The food price index of the FAO falls in September due to the abundance of stocks

Rome, October 4 ( – World food prices fell in September due to the growing stocks of the main staple foods.

The FAO food price index fell by 1.4 percent compared to August and now stands at 7.4 percent below the level of September 2017.

The FAO grain price index fell 2.8 percent, supplied by maize, because the expectations of a very abundant crop in the United States of America reduced export prices. International prices for rice and wheat also fell in September, for wheat, mainly due to the high sales figures and shipments still in the making from the Russian Federation.

The FAO price index for vegetable oil recorded its eighth consecutive monthly decline and dropped by 2.3 percent to the minimum of three years. Palm oil prices recorded the sharpest decline, hit hard by the large stocks in the main export countries, and are now 25 percent below their level a year ago.

FAO's milk price index fell by 2.4 percent in September and continued its downward trend, while the price index for meat fell slightly compared to the revised value in August.

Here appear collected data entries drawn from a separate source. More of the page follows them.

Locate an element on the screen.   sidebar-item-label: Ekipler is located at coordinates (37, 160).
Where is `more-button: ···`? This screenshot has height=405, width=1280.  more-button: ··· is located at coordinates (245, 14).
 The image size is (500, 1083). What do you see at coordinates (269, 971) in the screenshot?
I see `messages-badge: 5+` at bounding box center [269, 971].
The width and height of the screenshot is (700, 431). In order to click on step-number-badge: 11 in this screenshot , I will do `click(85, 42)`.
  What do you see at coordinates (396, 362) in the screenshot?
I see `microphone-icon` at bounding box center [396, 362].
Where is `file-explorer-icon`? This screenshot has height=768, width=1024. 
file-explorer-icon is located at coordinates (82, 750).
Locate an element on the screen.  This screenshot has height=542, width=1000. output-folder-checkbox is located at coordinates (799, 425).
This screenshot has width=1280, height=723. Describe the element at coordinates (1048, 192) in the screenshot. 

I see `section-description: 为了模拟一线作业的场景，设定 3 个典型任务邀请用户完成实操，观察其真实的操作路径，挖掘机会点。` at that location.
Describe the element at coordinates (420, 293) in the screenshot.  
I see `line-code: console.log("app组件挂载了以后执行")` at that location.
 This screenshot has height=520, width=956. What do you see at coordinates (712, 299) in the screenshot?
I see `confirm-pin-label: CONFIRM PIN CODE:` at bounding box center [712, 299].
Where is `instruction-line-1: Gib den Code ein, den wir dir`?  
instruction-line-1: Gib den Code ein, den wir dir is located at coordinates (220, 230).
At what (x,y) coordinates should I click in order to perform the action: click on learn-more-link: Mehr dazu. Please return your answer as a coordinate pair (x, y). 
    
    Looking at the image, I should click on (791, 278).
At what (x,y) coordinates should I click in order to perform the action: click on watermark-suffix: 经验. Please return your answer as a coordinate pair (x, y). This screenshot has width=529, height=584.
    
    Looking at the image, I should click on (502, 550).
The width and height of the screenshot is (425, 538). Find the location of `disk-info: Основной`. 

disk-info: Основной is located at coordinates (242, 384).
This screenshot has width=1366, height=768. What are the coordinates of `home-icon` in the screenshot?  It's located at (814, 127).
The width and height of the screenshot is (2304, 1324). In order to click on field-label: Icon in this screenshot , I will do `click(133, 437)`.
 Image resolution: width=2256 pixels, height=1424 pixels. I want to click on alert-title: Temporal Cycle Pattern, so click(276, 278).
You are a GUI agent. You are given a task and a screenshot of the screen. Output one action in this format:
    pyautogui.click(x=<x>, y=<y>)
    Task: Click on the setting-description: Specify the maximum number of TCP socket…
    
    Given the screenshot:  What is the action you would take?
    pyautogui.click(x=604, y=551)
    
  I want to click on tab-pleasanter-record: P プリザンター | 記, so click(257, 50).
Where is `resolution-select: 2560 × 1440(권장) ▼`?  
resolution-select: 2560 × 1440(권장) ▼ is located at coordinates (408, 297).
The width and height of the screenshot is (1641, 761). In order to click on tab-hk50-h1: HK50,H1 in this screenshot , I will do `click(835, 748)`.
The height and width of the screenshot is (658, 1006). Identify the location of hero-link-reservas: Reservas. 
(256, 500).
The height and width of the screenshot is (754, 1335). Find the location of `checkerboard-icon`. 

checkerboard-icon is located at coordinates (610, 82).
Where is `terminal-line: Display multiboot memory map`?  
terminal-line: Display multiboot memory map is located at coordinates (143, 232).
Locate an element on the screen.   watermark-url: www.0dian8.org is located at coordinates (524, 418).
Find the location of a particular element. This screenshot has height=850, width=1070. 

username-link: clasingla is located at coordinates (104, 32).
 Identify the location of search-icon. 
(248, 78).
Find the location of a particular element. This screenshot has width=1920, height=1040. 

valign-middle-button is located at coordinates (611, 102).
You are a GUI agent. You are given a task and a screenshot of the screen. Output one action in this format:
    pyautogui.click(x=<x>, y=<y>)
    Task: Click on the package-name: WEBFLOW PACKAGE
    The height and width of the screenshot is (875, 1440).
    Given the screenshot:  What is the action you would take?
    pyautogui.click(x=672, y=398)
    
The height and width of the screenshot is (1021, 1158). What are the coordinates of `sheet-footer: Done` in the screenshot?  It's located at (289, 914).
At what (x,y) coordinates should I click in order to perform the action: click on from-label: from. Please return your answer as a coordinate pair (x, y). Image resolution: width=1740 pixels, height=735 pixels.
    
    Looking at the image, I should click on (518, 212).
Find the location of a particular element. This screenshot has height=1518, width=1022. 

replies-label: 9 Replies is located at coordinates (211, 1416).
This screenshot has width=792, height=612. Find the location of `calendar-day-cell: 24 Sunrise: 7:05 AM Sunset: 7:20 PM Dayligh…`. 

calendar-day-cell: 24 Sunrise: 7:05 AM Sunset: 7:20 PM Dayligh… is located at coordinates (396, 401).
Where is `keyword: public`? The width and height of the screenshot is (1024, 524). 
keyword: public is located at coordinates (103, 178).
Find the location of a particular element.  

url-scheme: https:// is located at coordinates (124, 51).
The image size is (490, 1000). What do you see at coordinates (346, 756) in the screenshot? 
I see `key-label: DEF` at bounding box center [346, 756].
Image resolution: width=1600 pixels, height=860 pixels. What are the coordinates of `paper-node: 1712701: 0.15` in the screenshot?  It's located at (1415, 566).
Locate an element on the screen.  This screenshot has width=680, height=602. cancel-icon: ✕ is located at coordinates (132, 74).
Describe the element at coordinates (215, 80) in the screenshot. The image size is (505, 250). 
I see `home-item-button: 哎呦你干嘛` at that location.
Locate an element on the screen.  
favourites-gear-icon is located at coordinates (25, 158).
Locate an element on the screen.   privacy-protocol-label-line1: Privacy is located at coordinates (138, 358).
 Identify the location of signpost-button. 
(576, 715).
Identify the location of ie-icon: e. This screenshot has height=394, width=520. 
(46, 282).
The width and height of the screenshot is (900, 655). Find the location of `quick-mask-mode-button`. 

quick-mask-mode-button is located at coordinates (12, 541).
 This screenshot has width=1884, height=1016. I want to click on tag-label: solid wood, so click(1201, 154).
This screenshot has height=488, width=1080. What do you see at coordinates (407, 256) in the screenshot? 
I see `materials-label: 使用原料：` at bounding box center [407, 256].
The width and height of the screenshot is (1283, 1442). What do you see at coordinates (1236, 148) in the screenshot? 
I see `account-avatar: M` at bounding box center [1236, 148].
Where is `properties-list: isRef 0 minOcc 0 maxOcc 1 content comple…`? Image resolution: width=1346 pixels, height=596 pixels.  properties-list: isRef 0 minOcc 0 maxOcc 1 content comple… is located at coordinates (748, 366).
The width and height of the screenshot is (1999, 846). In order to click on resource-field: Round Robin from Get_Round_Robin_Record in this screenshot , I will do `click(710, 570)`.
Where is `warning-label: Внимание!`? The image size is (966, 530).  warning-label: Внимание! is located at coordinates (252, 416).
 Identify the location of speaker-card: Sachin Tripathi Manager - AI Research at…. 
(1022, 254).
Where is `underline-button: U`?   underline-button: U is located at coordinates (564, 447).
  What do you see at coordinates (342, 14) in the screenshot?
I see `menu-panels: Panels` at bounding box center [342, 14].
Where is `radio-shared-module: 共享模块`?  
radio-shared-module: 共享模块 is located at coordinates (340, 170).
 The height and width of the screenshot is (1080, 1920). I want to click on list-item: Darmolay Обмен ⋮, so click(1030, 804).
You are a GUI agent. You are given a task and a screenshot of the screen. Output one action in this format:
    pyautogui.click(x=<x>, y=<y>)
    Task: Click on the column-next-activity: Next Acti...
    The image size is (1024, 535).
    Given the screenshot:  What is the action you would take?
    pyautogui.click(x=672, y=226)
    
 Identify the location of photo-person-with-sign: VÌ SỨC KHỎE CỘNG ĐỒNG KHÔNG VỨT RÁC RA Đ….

The FAO sugar price index is 21 percent below the level of September 2017, while it has increased by 2.6 percent compared to August, as the harvest is under way in Brazil – The largest producer and exporter in the world, points out that the drought conditions have had a negative effect on the yields of sugar cane. Monsoon rains below average in India and Indonesia also exerted upward pressure on international sugar prices.

FAO increases its prediction of cereal production for 2018

In its informative paper on grain demand and supply, which is also published today, the FAO is raising its prognosis for world cereal production to 2 591 million tonnes this year, although this figure is still 2.4% below the historical ceiling of 2017.

In Australia and Canada the fall in rainfall is expected to lower wheat yields, but this must be offset by higher yields in Algeria and the Russian Federation. And corn production in the United States is expected to reach the second highest recorded level, more than offsetting the downward revisions in Russia. At the same time, world rice production is estimated to increase by 1.3 percent and thus exceeds the historical record of last year, driven by indications of higher plantations than expected in Asia, especially in India.

FAO expects that the use of grain in the world will increase to 2,647 million tons in the 2018/19 season, 1.1 percent more than the estimated level of the previous year. World cereal trade is expected to approach 417 million tonnes, about 1 percent less than the record level of the 2017/18 marketing year. At the same time, a fall is forecast for the international trade volumes of wheat and rice and an increase in maize volume.

Global grain stocks at the end of the 2019 season are estimated at 751.3 million tonnes, nearly 7 percent below their record opening levels, as a marked decrease in grain stocks is expected. the European Union and the Russian Federation.